On the Road, Jack Kerouac

I first met Dean not long after my wife and I split up. I had just gotten over a serious illness that I won't bother to talk about, except that it had something to do with the miserably weary split-up and my feeling that everything was dead. With the coming of Dean Moriarty began the part of my life you could call my life on the road. 

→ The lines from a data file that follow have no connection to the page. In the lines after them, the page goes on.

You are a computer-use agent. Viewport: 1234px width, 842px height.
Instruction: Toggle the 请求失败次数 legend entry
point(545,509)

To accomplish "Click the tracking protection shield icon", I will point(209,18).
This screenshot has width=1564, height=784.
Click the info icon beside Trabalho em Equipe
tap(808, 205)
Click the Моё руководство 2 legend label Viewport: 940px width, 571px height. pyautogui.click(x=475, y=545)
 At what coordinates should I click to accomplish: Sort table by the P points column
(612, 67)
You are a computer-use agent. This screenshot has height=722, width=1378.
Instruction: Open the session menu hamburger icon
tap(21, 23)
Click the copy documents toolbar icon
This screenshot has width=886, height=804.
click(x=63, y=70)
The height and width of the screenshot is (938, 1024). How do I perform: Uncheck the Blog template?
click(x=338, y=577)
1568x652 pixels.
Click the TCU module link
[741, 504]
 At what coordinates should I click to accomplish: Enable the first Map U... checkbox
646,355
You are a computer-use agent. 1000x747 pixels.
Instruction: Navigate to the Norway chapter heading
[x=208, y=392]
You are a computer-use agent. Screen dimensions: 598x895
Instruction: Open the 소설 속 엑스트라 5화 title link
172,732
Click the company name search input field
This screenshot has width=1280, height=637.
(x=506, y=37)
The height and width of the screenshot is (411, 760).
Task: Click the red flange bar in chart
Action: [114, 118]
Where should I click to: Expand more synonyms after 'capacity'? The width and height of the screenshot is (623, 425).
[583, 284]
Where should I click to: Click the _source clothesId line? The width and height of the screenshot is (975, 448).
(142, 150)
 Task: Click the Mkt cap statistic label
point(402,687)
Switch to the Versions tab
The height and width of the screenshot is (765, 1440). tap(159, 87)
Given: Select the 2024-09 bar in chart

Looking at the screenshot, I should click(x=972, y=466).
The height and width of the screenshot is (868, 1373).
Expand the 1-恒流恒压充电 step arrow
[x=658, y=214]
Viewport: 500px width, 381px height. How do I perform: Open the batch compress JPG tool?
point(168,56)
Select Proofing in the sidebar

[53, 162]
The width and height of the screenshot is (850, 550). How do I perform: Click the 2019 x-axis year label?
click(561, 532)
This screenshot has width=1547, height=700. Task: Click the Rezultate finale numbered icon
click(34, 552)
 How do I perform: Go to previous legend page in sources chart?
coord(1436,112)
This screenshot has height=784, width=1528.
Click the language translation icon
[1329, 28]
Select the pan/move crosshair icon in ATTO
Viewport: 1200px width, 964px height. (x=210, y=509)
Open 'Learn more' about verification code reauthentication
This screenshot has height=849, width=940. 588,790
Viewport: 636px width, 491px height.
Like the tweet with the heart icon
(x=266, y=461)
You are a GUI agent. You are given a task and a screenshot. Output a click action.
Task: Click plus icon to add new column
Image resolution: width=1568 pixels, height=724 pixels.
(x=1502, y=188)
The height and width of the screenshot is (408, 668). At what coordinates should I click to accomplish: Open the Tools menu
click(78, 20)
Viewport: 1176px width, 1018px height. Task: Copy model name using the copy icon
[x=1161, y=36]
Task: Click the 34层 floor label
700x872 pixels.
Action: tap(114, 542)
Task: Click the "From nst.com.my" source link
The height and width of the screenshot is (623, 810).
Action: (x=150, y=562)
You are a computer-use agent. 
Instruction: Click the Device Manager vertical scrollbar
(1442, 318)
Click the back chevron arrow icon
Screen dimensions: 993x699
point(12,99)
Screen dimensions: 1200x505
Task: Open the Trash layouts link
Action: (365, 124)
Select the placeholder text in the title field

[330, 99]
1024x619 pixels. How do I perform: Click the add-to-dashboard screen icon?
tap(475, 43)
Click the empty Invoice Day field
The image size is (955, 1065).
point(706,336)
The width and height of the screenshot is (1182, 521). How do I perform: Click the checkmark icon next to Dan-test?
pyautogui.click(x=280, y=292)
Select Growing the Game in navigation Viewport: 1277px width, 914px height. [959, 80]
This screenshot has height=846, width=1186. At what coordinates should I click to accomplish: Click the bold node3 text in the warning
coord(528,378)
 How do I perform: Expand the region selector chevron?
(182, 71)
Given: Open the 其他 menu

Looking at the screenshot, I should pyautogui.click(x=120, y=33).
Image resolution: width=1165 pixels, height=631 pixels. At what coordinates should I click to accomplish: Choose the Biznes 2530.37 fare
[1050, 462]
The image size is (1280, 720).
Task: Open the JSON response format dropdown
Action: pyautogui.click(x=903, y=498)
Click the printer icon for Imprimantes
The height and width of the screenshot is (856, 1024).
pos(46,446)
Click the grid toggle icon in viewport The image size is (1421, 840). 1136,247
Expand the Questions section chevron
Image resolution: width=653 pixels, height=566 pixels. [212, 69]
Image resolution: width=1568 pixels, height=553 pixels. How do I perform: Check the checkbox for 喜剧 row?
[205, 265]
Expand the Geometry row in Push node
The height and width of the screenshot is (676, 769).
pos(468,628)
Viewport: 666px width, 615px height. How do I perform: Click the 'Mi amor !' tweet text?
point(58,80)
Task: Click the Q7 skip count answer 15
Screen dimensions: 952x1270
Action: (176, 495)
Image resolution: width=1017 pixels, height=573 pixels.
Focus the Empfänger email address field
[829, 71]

On the Road is a very famous classic from 1955. As it is described by Amazon it is "the most famous of Jack Kerouac's works, not only the soul of the Beat movement and literature, but one of the most important novels of the century. Like nearly all of Kerouac's writing, On The Road is thinly fictionalized autobiography, filled with a cast made of Kerouac's real life friends, lovers, and fellow travelers. Narrated by Sal Paradise, one of Kerouac's alter-egos, On the Road is a cross-country bohemian odyssey that not only influenced writing in the years since its 1957 publication but penetrated into the deepest levels of American thought and culture." It makes sense that it is an autobiography; it really feels like it. Jack Kerouac was obviously a famous writer, but I think maybe one of the reasons that On the Road was so popular is because it describes the travel bug; that feeling that you just have to move from place to place, with only a few bucks in your pocket and not much of an idea of where you're going or how you're going to get there. Sal Paradise definitely has this; he's always eager to get to the next town and just keep moving. That said, at first, I didn't think that this would be that interesting; the plot didn't sound that great. But yet, I found myself drawn in almost imperceptibly, until before I knew it, I was enjoying it. It is slow reading, however, despite it's short length. But it's a good book, and definitely a must read.


Read On the Road
  • if you like Jack Kerouac
  • if you like books about traveling
307 pages.  
 
Very Good! I would recommend this book!